Problem details
Leave every picture out, and retype all the remaining records exactly.
Data excerpts START
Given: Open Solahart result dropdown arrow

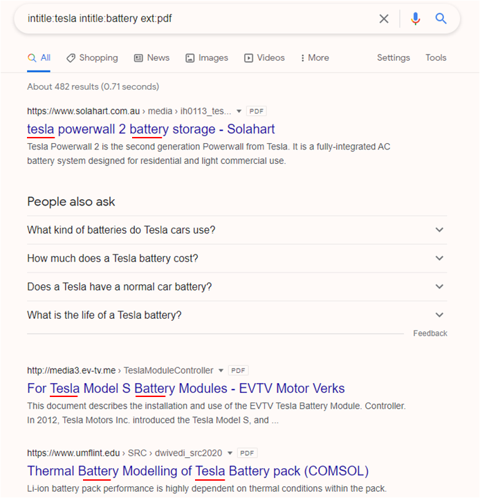Looking at the screenshot, I should 239,111.
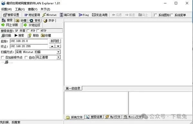The width and height of the screenshot is (193, 124).
Task: Tick the 添加新根节点 checkbox
Action: pyautogui.click(x=2, y=58)
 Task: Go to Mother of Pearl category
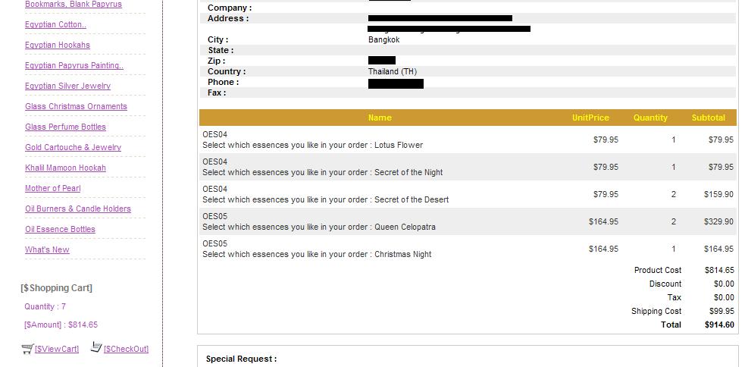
Data excerpts END
Result
Given: Open Solahart result dropdown arrow

Looking at the screenshot, I should 239,111.
The width and height of the screenshot is (193, 124).
Task: Tick the 添加新根节点 checkbox
Action: pyautogui.click(x=2, y=58)
 Task: Go to Mother of Pearl category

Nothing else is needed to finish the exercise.